### [Assignment]
All that is wanted is the exact lines from the one with "Given: Select the 基础设置 tab" through the last line of the entries, with both ends kept and every picture left out.

### [Dataset excerpts]

──────────

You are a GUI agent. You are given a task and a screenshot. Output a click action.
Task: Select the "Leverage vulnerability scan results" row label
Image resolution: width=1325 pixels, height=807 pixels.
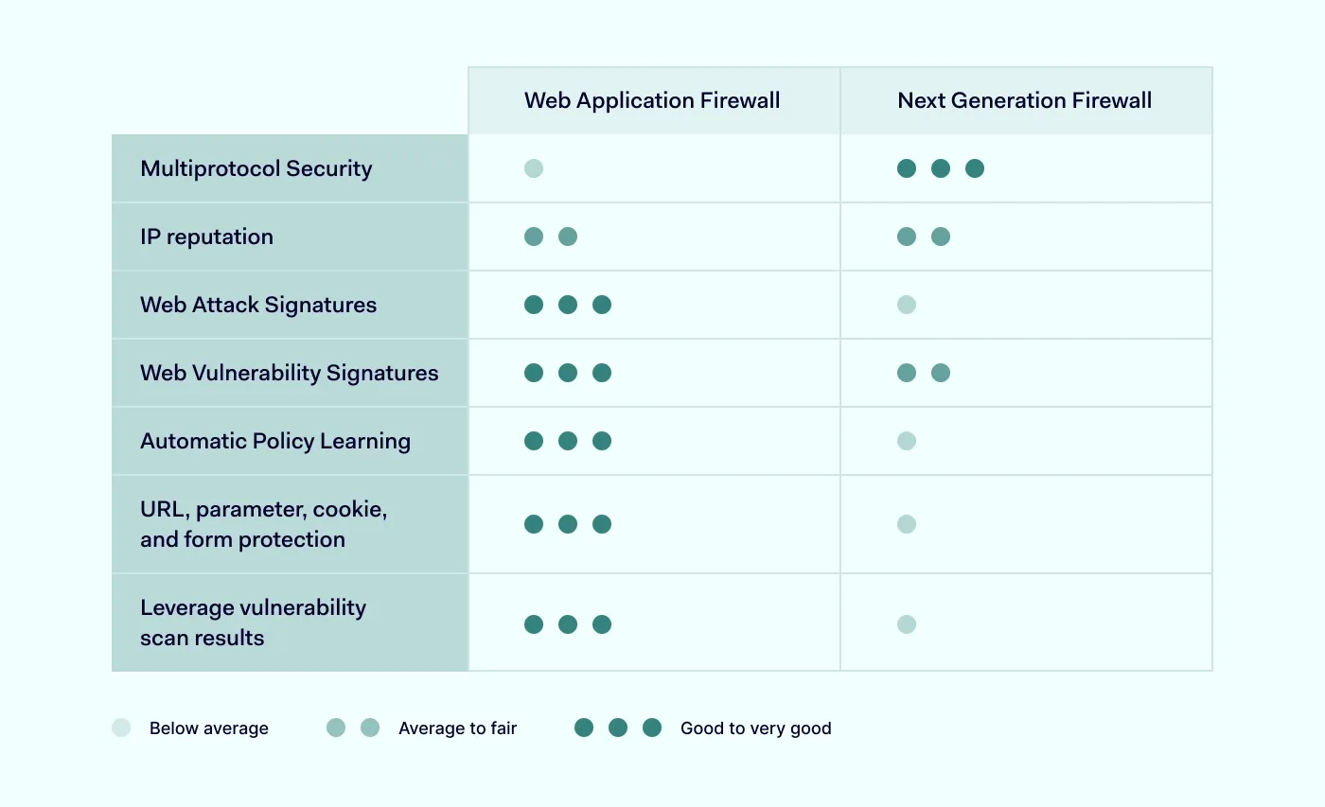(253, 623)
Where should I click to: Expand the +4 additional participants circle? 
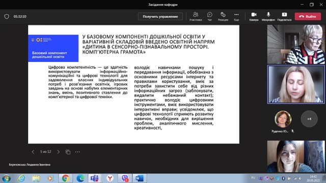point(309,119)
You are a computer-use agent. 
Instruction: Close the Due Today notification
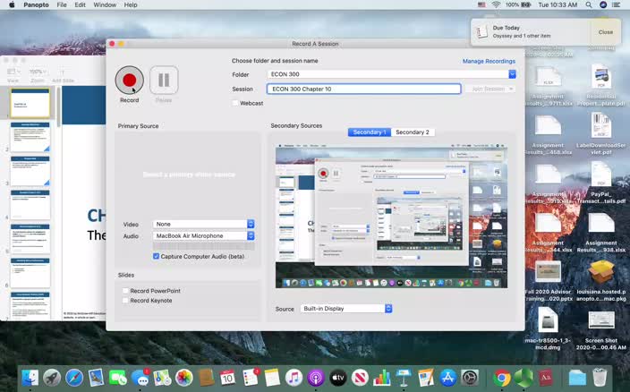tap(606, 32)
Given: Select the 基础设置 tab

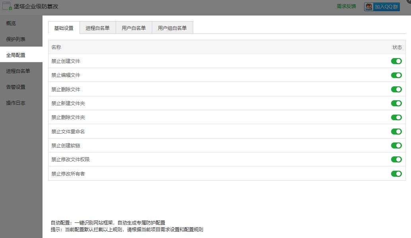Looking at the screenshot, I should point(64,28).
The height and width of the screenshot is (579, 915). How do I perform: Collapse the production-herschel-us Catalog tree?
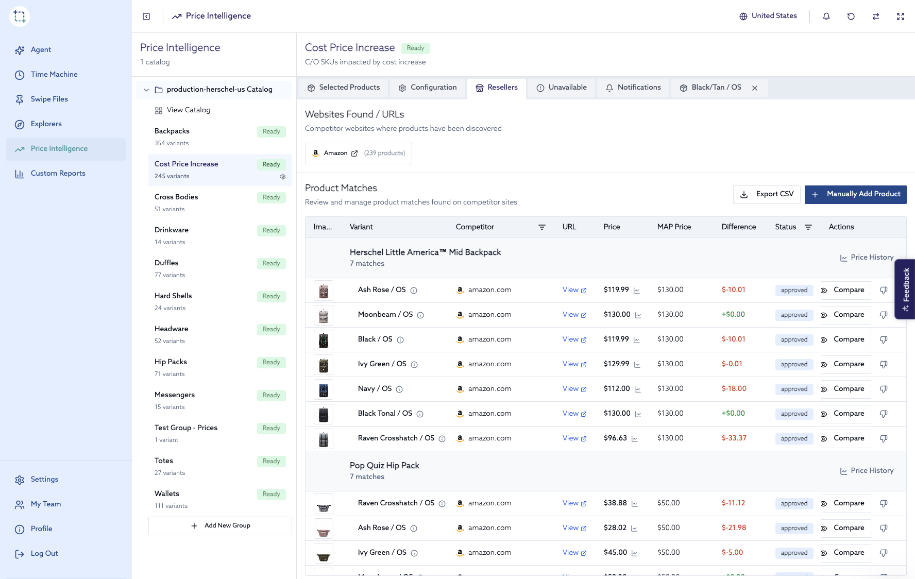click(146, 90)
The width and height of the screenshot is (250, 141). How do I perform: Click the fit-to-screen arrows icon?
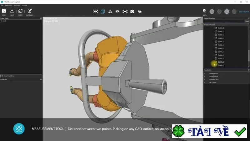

──────────

### [Answer to this exercise]
Given: Select the 基础设置 tab

Looking at the screenshot, I should point(64,28).
The height and width of the screenshot is (579, 915). How do I perform: Collapse the production-herschel-us Catalog tree?
click(146, 90)
The width and height of the screenshot is (250, 141). How do I perform: Click the fit-to-screen arrows icon?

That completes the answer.